Given information:
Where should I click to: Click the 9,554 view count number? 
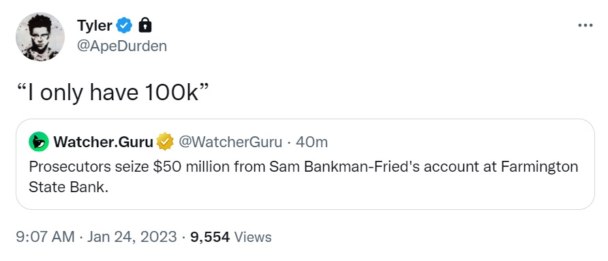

...

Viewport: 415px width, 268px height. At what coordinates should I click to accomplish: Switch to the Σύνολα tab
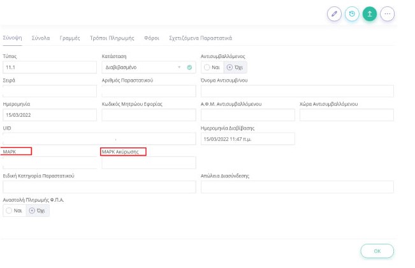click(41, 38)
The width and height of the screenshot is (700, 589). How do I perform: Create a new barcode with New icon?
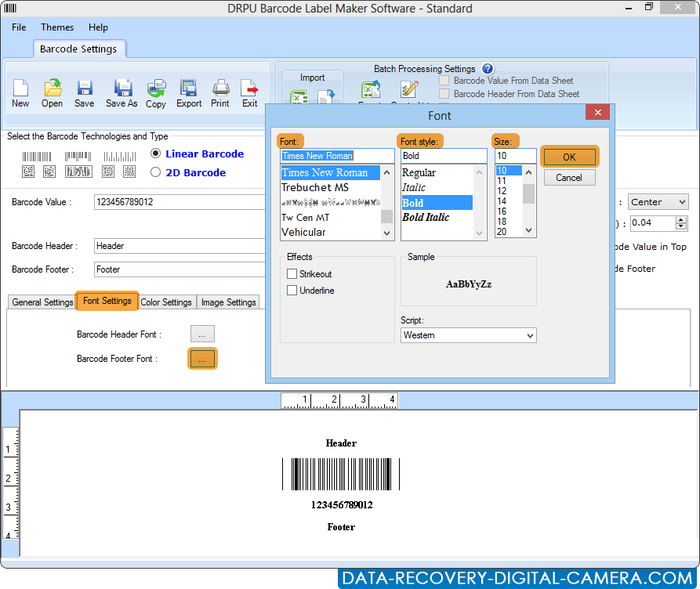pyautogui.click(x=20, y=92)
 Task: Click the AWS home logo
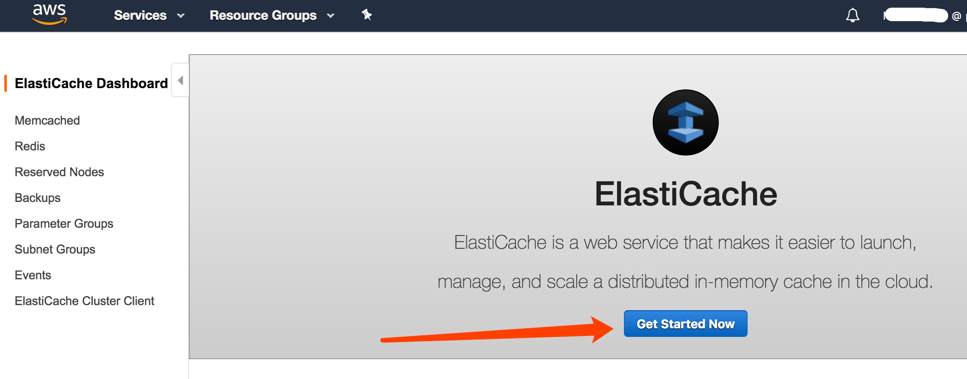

--

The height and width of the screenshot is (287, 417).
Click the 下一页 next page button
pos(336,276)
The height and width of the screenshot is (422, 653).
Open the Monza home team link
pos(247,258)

What to produce:
Look above for the line with "Viewport: 415px width, 268px" and the line with "Task: Click the AWS home logo". Output those two and everything between them exactly, pictures excluded.

Response area:
Viewport: 415px width, 268px height. At what coordinates should I click to accomplish: Switch to the Σύνολα tab
click(41, 38)
The width and height of the screenshot is (700, 589). How do I perform: Create a new barcode with New icon?
pyautogui.click(x=20, y=92)
 Task: Click the AWS home logo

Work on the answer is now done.